## DOCUMENT
- Logo since 2018
- Genre: News Current affairs
- Presented by: See Presenters below
- Opening theme: Theme from film "Galya" by Nikita Bogoslovskiy (1970–1979), Rodina (1979-1980), Patrioticheskaya Pesnya by Mikhail Glinka (1984–1986), Time, Forward! by Georgy Sviridov
- Countries of origin: Soviet Union (1968–1991) Russia (1994–present)
- Original language: Russian

Production
- Production locations: Ostankino Technical Center, Moscow, Russia
- Camera setup: Multi-camera
- Running time: 30 minutes to 1 hour (general) 1 hour to 1 hour 30 minutes (Sunday edition)
- Production company: Channel One Russia

Original release
- Network: Soviet Programme One (1968–1991) Channel One (1994–present)
- Release: 1 January 1968 – 27 August 1991 (Soviet Union) 16 December 1994 – present (Russia)

Related
- RT News, Vesti, Novosti

= Vremya =

Russian newscast

Vremya (Вре́мя, lit. 'Time'; /ru/) is the main evening newscast in Russia, airing on Channel One Russia (Первый канал, Pervy kanal) and previously on Programme One of the Central Television of the USSR (CT USSR; Центральное телевидение СССР, ЦТ СССР). The programme has been on the air since 1 January 1968 (there were no broadcasts from August 1991 to December 1994) and has broadcast in color since 1974.

==Editorial line==
During the lifespan of the Soviet Union,Vremya had a pro-government bias and typically did not report on news that could potentially fuel anti-government sentiment. The programme promoted socialism. The newsroom was tied to the Politburo of the Communist Party of the Soviet Union's Central Committee. This situation changed after Glasnost, when a director of news was introduced alongside the news being sourced from official outlets. This made CT USSR report accurately on the collapse of the governments of the Soviet Union's communist allies in Eastern Europe in 1989. This also allowed Vremya to be shown uncensored and critical, triggering the protests that hastened the end of the Soviet Union.

In the Russian Federation era, Vremya became a "flagship propaganda outlet" of the government. Reporting during the 2022 Russian invasion of Ukraine featured the Kremlin's messaging, and, at the same time, independent news outlets were curtailed.

## Pointing records for text and elements
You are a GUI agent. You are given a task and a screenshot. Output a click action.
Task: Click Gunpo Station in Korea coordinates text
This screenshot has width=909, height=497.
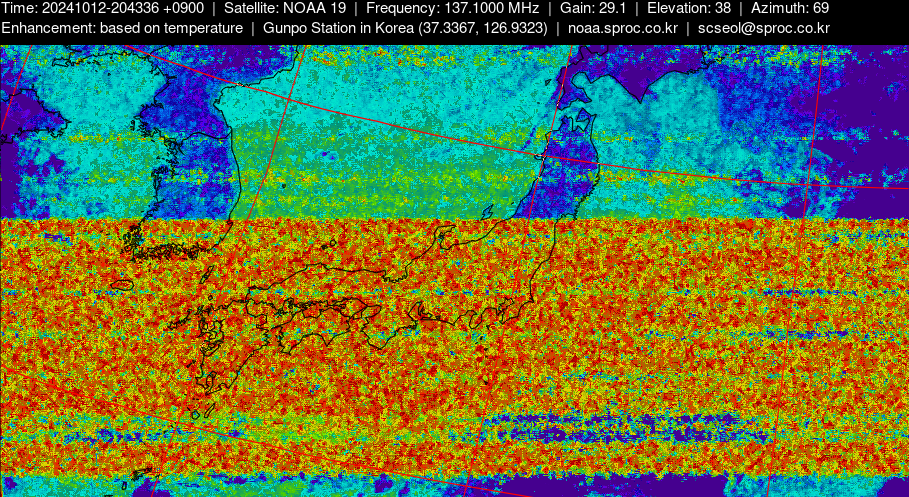click(405, 28)
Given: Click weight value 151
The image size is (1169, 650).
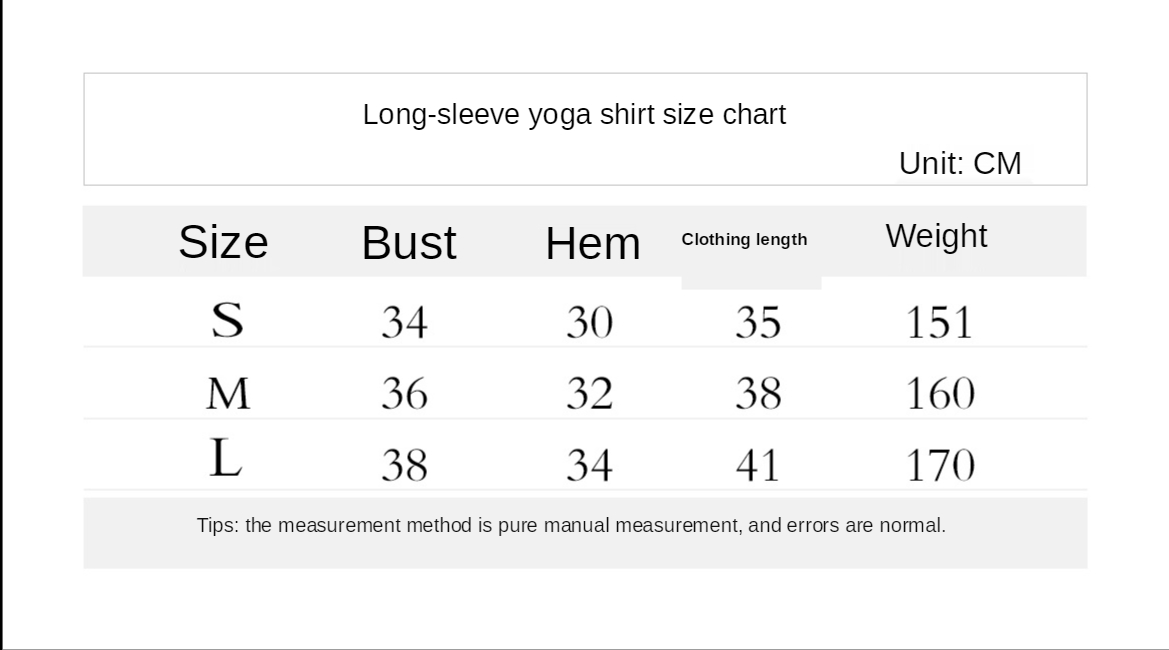Looking at the screenshot, I should click(x=939, y=323).
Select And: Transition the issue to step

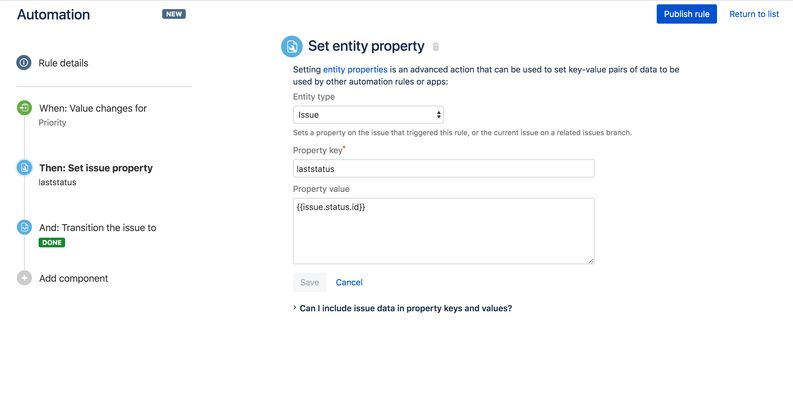tap(98, 235)
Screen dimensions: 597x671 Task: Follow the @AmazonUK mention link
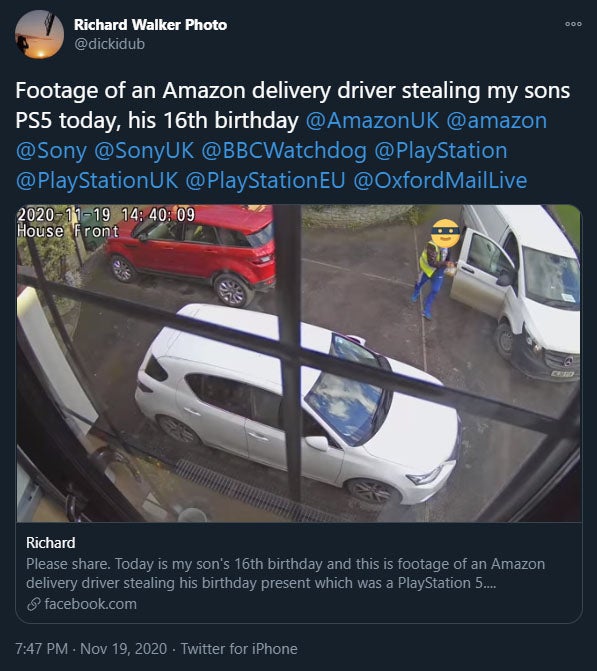click(372, 121)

## JOBS
1. Answer these about the Vremya text:
(a) In what year did the program begin broadcasting in color?
(b) Where is the program produced?
(c) On which network has it aired since 1994?
2. Return the part of the Vremya text from "- Release: 1" up to and including "color since 1974.", copied word for word.

## TASK-BY-TASK OUTPUTS
1.
(a) 1974
(b) Ostankino Technical Center, Moscow, Russia
(c) Channel One

2.
- Release: 1 January 1968 – 27 August 1991 (Soviet Union) 16 December 1994 – present (Russia)

Related
- RT News, Vesti, Novosti

= Vremya =

Russian newscast

Vremya (Вре́мя, lit. 'Time'; /ru/) is the main evening newscast in Russia, airing on Channel One Russia (Первый канал, Pervy kanal) and previously on Programme One of the Central Television of the USSR (CT USSR; Центральное телевидение СССР, ЦТ СССР). The programme has been on the air since 1 January 1968 (there were no broadcasts from August 1991 to December 1994) and has broadcast in color since 1974.